When I was young like most boys of my age cowboy films were my favourite films, and I cannot tell how many were acted out on the trail to Santa Fe. You can imagine my excitement when many years later I found myself in Santa Fe City. I was a little disappointed that no cowboys drove a herd of cattle down the main street, no horses were hitched to posts outside the local bar, and no shoot-out occurred during my stay. It was the same as any old modern city except for its historic name.
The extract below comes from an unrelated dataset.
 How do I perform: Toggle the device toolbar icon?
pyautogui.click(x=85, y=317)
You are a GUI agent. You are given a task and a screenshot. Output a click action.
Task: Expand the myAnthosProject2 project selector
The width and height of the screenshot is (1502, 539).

Detecting my disappointment my hosts took me to see the Loretto Chapel, which stands at the end of the Santa Fe Trail. The Loretto Sisters arrived only six years after New Mexico became part of the United States. They built a school but dreamt of building a church patterned after Louis 1X’s Saint Chapelle in their native Paris. It was, and is, a beautiful Gothic building but inexplicably there was no staircase to the organ loft and no one could build one without ruining the lovely Church building. According to the story the Nuns prayed to St. Joseph for help and on the last day of the novena, a stranger, a carpenter he said, arrived and offered to build a staircase. He worked alone and in a short space of time had built a circular stair, without support of any kind and without nail or screw. When the work was finished the carpenter disappeared.
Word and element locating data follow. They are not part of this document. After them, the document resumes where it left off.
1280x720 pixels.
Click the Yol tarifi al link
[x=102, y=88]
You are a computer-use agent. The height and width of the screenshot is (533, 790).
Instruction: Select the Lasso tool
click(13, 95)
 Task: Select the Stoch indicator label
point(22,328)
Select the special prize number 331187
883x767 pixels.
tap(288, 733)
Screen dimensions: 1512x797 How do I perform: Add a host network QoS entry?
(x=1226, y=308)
It quickly became known as the Miraculous Staircase and some thought it was St. Joseph himself who built it. Certainly there are some extraordinary things about the staircase. As already said, it was not clear how it could stand by itself without a central support. Originally no one could identify the wood used to construct it. The identity of the carpenter was a great puzzle and he was never heard of again. Maybe even more astonishing, he left without receiving any payment.
My hosts were surprised that I was less impressed by the ‘miraculous staircase’ and more taken with the story of the seven Sisters of Loretto who in 1852 travelled by covered wagon through bad weather and Indian country, an arduous trip through St. Louis, and then up the river to Independence, Mo. They were beset by a cholera epidemic. The Mother Superior died. Even when they arrived they had to contend with smallpox, tuberculosis and leaky roofs. But these valiant women brought Christ to the children of the 6000 Catholics of Mexican, Indian and Spanish descent in their school. And my cowboys would have taken their hats off to them.